Extended hadron and two-hadron operators of definite momentum for spectrum calculations in lattice QCD

TL;DR

This paper develops and tests a comprehensive set of multi-hadron operators with definite momentum for lattice QCD spectrum calculations, enabling more reliable extraction of excited state masses above multi-hadron thresholds.

Contribution

It introduces a systematic construction of spatially-extended single-hadron and two-hadron operators with symmetry projections, and demonstrates their effectiveness in lattice QCD simulations.

Findings

Reliable estimates of complex correlation functions achieved

Successful evaluation of glueball and mixing operators

Effective handling of challenging scalar channel computations

Abstract

Multi-hadron operators are crucial for reliably extracting the masses of excited states lying above multi-hadron thresholds in lattice QCD Monte Carlo calculations. The construction of multi-hadron operators with significant coupling to the lowest-lying multi-hadron states of interest involves combining single hadron operators of various momenta.
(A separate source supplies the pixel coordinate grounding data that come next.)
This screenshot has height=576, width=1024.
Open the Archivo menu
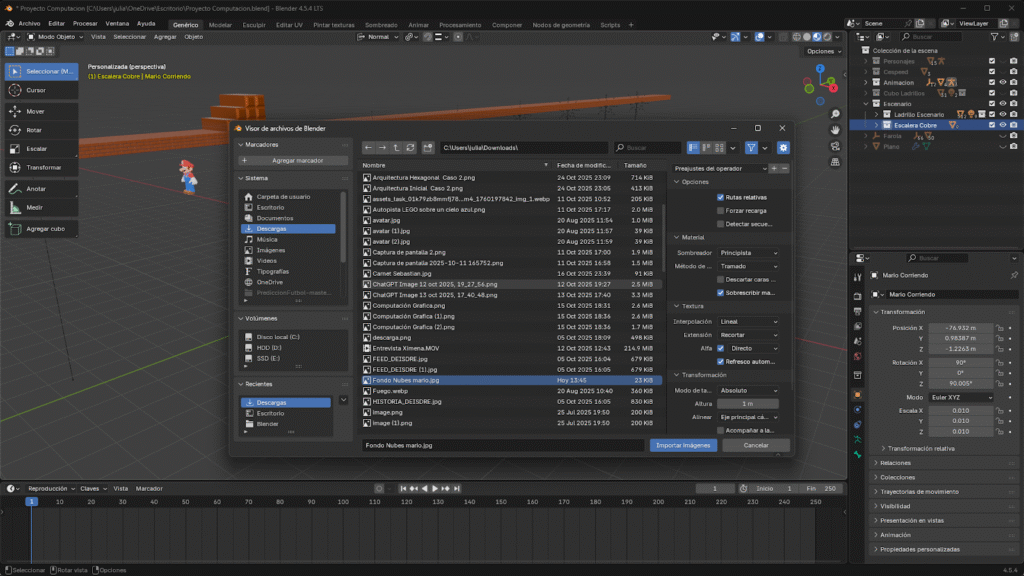pos(30,23)
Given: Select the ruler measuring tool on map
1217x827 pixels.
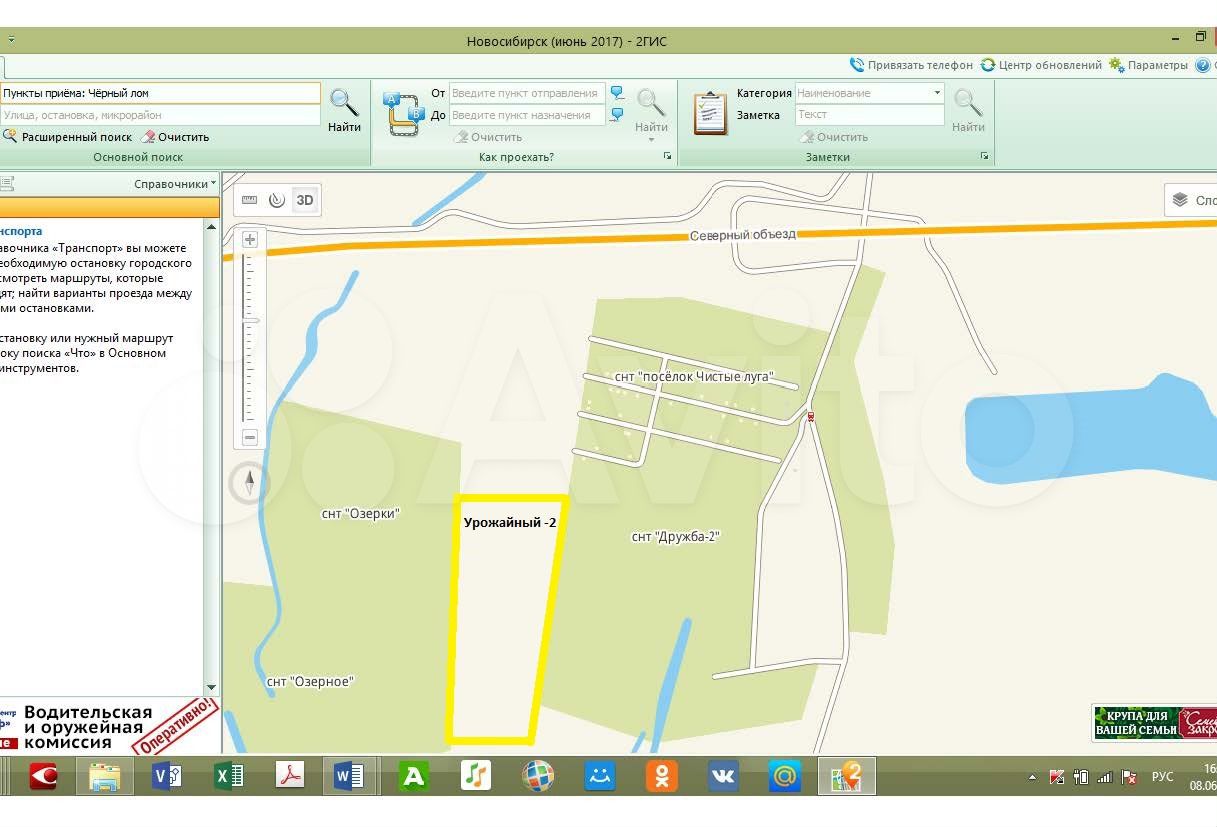Looking at the screenshot, I should [250, 200].
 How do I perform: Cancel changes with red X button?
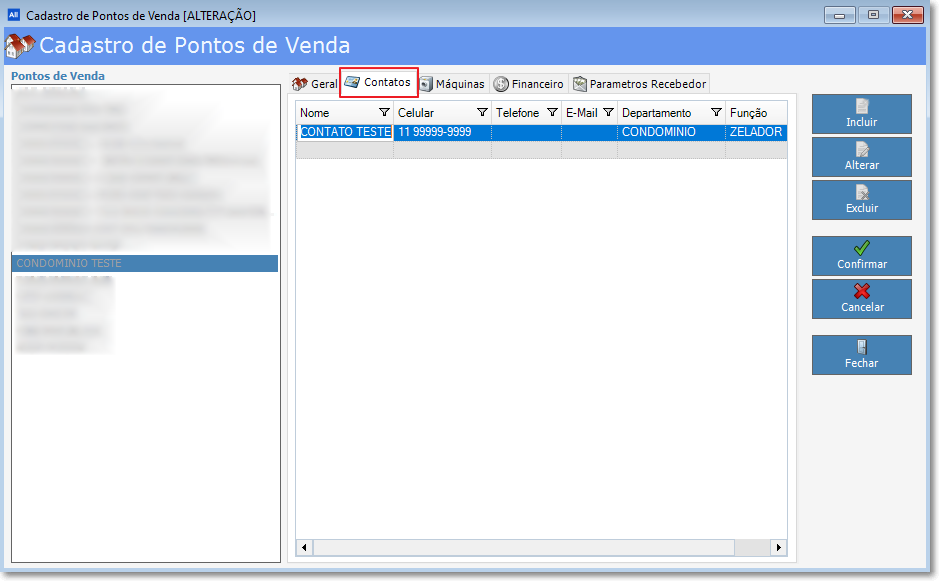(861, 299)
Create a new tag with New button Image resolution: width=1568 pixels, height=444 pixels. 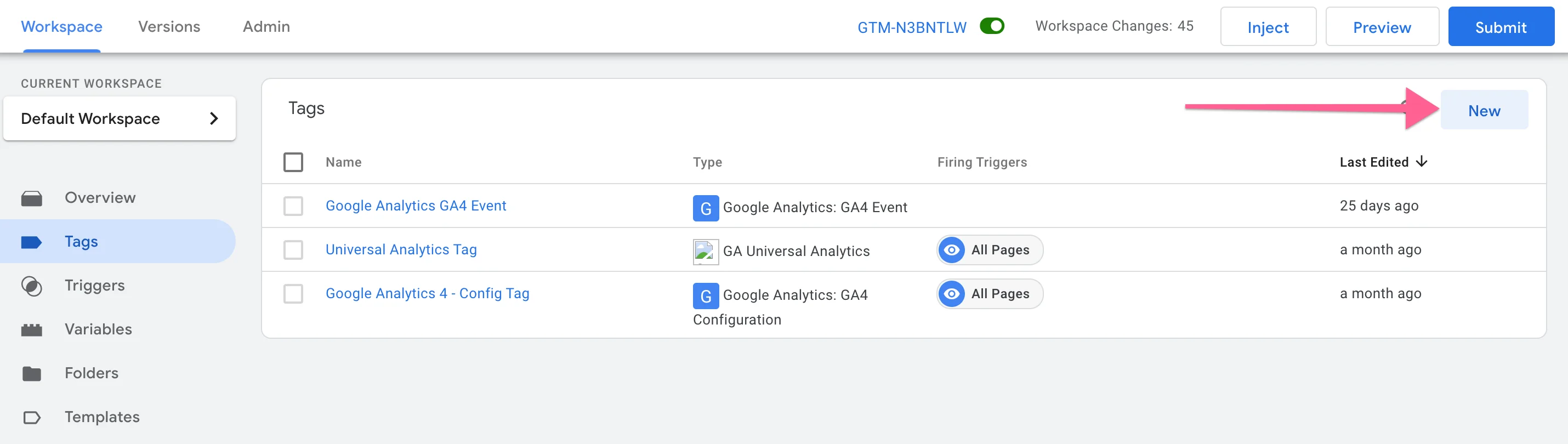[1484, 110]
The design and implementation of large sets of spatially-extended single-hadron operators of definite momentum and their combinations into two-hadron operators are described. The single hadron operators are all assemblages of gauge-covariantly-displaced, smeared quark fields. Group-theoretical projections onto the irreducible representations of the symmetry group of a cubic spatial lattice are used in all isospin channels. Tests of these operators on 24^3 x 128 and 32^3 x 256 anisotropic lattices using a stochastic method of treating the low-lying modes of quark propagation which exploits Laplacian Heaviside quark-field smearing are presented. The method provides reliable estimates of all needed correlations, even those that are particularly difficult to compute, such as eta eta -> eta eta in the scalar channel, which involves the subtraction of a large vacuum expectation value. A new glueball operator is introduced, and the evaluation of the mixing of this glueball operator with a quark-antiquark operator, pi-pi, and eta-eta operators is shown to be feasible.